Stored records:

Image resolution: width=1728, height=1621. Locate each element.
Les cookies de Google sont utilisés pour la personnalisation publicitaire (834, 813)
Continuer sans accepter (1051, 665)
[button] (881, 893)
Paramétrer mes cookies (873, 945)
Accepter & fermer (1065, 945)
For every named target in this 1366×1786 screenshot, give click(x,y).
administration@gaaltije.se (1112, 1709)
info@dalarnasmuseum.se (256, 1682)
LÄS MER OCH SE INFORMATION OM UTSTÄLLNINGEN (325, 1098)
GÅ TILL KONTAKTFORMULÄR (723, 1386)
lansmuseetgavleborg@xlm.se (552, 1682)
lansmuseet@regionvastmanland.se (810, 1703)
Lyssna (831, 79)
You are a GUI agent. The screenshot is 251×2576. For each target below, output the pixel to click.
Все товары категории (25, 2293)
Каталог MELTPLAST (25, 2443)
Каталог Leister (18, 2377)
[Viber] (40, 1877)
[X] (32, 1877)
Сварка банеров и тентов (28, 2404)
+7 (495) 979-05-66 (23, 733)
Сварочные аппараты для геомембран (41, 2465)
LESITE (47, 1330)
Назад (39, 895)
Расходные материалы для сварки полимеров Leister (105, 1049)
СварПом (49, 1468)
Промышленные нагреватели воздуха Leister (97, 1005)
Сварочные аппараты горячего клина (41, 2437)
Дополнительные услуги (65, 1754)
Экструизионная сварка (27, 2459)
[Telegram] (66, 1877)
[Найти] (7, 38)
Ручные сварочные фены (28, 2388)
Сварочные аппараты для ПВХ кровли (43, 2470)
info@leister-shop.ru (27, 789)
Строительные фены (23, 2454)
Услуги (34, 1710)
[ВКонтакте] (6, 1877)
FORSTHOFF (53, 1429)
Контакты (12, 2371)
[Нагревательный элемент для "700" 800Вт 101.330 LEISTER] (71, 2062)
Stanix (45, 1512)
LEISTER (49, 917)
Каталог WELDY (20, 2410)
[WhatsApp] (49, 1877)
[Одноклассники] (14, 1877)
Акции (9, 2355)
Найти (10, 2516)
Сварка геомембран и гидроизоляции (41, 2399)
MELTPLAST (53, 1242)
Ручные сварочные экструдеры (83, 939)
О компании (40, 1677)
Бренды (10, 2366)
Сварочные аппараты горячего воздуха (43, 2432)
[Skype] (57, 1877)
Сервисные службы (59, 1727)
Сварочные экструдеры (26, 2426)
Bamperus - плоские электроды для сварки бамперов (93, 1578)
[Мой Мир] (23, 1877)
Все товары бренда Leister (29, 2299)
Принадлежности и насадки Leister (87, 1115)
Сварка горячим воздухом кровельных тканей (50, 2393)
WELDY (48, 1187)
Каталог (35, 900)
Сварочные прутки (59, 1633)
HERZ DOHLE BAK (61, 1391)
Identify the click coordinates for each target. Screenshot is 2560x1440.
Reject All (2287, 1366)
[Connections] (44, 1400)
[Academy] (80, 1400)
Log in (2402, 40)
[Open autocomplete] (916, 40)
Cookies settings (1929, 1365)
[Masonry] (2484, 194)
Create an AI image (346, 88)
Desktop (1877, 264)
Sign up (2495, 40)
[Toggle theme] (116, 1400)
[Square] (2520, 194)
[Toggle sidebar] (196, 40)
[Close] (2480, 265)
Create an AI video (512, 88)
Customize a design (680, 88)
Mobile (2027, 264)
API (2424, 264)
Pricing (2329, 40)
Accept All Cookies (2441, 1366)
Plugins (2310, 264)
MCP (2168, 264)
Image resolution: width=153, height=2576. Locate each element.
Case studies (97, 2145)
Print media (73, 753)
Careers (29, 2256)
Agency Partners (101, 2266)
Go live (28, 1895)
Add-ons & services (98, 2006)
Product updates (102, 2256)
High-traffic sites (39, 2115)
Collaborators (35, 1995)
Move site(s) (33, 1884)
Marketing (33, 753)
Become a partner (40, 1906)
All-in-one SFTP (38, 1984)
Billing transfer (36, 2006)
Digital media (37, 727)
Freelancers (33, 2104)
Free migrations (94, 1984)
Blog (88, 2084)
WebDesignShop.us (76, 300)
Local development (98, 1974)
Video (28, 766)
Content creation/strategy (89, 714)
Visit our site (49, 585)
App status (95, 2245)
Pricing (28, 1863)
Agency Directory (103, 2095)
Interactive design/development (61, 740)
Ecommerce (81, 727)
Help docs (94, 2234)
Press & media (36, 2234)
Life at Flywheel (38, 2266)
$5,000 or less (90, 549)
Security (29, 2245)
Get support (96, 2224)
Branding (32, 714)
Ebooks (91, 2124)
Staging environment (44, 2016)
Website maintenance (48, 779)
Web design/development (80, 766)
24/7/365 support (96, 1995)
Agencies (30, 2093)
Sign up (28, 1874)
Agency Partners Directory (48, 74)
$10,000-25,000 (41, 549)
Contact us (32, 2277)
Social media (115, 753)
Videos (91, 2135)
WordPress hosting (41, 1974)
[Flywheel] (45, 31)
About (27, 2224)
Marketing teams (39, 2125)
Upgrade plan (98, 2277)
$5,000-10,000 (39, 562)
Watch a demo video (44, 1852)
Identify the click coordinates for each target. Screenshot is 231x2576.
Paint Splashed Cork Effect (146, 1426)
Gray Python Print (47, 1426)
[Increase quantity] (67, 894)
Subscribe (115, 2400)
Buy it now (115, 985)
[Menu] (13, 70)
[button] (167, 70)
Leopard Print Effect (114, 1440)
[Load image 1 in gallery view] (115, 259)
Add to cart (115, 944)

GOAL OF THE EXERCISE: Set down the data exactly.

OUTPUT BELOW:
Image resolution: width=1728, height=1621. Locate each element.
Les cookies de Google sont utilisés pour la personnalisation publicitaire (834, 813)
Continuer sans accepter (1051, 665)
[button] (881, 893)
Paramétrer mes cookies (873, 945)
Accepter & fermer (1065, 945)
For every named target in this 1366×1786 screenshot, give click(x,y).
administration@gaaltije.se (1112, 1709)
info@dalarnasmuseum.se (256, 1682)
LÄS MER OCH SE INFORMATION OM UTSTÄLLNINGEN (325, 1098)
GÅ TILL KONTAKTFORMULÄR (723, 1386)
lansmuseetgavleborg@xlm.se (552, 1682)
lansmuseet@regionvastmanland.se (810, 1703)
Lyssna (831, 79)
You are a GUI agent. The screenshot is 251×2576. For each target below, output the pixel to click.
Все товары категории (25, 2293)
Каталог MELTPLAST (25, 2443)
Каталог Leister (18, 2377)
[Viber] (40, 1877)
[X] (32, 1877)
Сварка банеров и тентов (28, 2404)
+7 (495) 979-05-66 (23, 733)
Сварочные аппараты для геомембран (41, 2465)
LESITE (47, 1330)
Назад (39, 895)
Расходные материалы для сварки полимеров Leister (105, 1049)
СварПом (49, 1468)
Промышленные нагреватели воздуха Leister (97, 1005)
Сварочные аппараты горячего клина (41, 2437)
Дополнительные услуги (65, 1754)
Экструизионная сварка (27, 2459)
[Telegram] (66, 1877)
[Найти] (7, 38)
Ручные сварочные фены (28, 2388)
Сварочные аппараты для ПВХ кровли (43, 2470)
info@leister-shop.ru (27, 789)
Строительные фены (23, 2454)
Услуги (34, 1710)
[ВКонтакте] (6, 1877)
FORSTHOFF (53, 1429)
Контакты (12, 2371)
[Нагревательный элемент для "700" 800Вт 101.330 LEISTER] (71, 2062)
Stanix (45, 1512)
LEISTER (49, 917)
Каталог WELDY (20, 2410)
[WhatsApp] (49, 1877)
[Одноклассники] (14, 1877)
Акции (9, 2355)
Найти (10, 2516)
Сварка геомембран и гидроизоляции (41, 2399)
MELTPLAST (53, 1242)
Ручные сварочные экструдеры (83, 939)
О компании (40, 1677)
Бренды (10, 2366)
Сварочные аппараты горячего воздуха (43, 2432)
[Skype] (57, 1877)
Сервисные службы (59, 1727)
Сварочные экструдеры (26, 2426)
Bamperus - плоские электроды для сварки бамперов (93, 1578)
[Мой Мир] (23, 1877)
Все товары бренда Leister (29, 2299)
Принадлежности и насадки Leister (87, 1115)
Сварка горячим воздухом кровельных тканей (50, 2393)
WELDY (48, 1187)
Каталог (35, 900)
Сварочные прутки (59, 1633)
HERZ DOHLE BAK (61, 1391)
Identify the click coordinates for each target. Screenshot is 2560x1440.
Reject All (2287, 1366)
[Connections] (44, 1400)
[Academy] (80, 1400)
Log in (2402, 40)
[Open autocomplete] (916, 40)
Cookies settings (1929, 1365)
[Masonry] (2484, 194)
Create an AI image (346, 88)
Desktop (1877, 264)
Sign up (2495, 40)
[Toggle theme] (116, 1400)
[Square] (2520, 194)
[Toggle sidebar] (196, 40)
[Close] (2480, 265)
Create an AI video (512, 88)
Customize a design (680, 88)
Mobile (2027, 264)
API (2424, 264)
Pricing (2329, 40)
Accept All Cookies (2441, 1366)
Plugins (2310, 264)
MCP (2168, 264)
Image resolution: width=153, height=2576. Locate each element.
Case studies (97, 2145)
Print media (73, 753)
Careers (29, 2256)
Agency Partners (101, 2266)
Go live (28, 1895)
Add-ons & services (98, 2006)
Product updates (102, 2256)
High-traffic sites (39, 2115)
Collaborators (35, 1995)
Move site(s) (33, 1884)
Marketing (33, 753)
Become a partner (40, 1906)
All-in-one SFTP (38, 1984)
Billing transfer (36, 2006)
Digital media (37, 727)
Freelancers (33, 2104)
Free migrations (94, 1984)
Blog (88, 2084)
WebDesignShop.us (76, 300)
Local development (98, 1974)
Video (28, 766)
Content creation/strategy (89, 714)
Visit our site (49, 585)
App status (95, 2245)
Pricing (28, 1863)
Agency Directory (103, 2095)
Interactive design/development (61, 740)
Ecommerce (81, 727)
Help docs (94, 2234)
Press & media (36, 2234)
Life at Flywheel (38, 2266)
$5,000 or less (90, 549)
Security (29, 2245)
Get support (96, 2224)
Branding (32, 714)
Ebooks (91, 2124)
Staging environment (44, 2016)
Website maintenance (48, 779)
Web design/development (80, 766)
24/7/365 support (96, 1995)
Agencies (30, 2093)
Sign up (28, 1874)
Agency Partners Directory (48, 74)
$10,000-25,000 (41, 549)
Contact us (32, 2277)
Social media (115, 753)
Videos (91, 2135)
WordPress hosting (41, 1974)
[Flywheel] (45, 31)
About (27, 2224)
Marketing teams (39, 2125)
Upgrade plan (98, 2277)
$5,000-10,000 (39, 562)
Watch a demo video (44, 1852)
Identify the click coordinates for each target. Screenshot is 231x2576.
Paint Splashed Cork Effect (146, 1426)
Gray Python Print (47, 1426)
[Increase quantity] (67, 894)
Subscribe (115, 2400)
Buy it now (115, 985)
[Menu] (13, 70)
[button] (167, 70)
Leopard Print Effect (114, 1440)
[Load image 1 in gallery view] (115, 259)
Add to cart (115, 944)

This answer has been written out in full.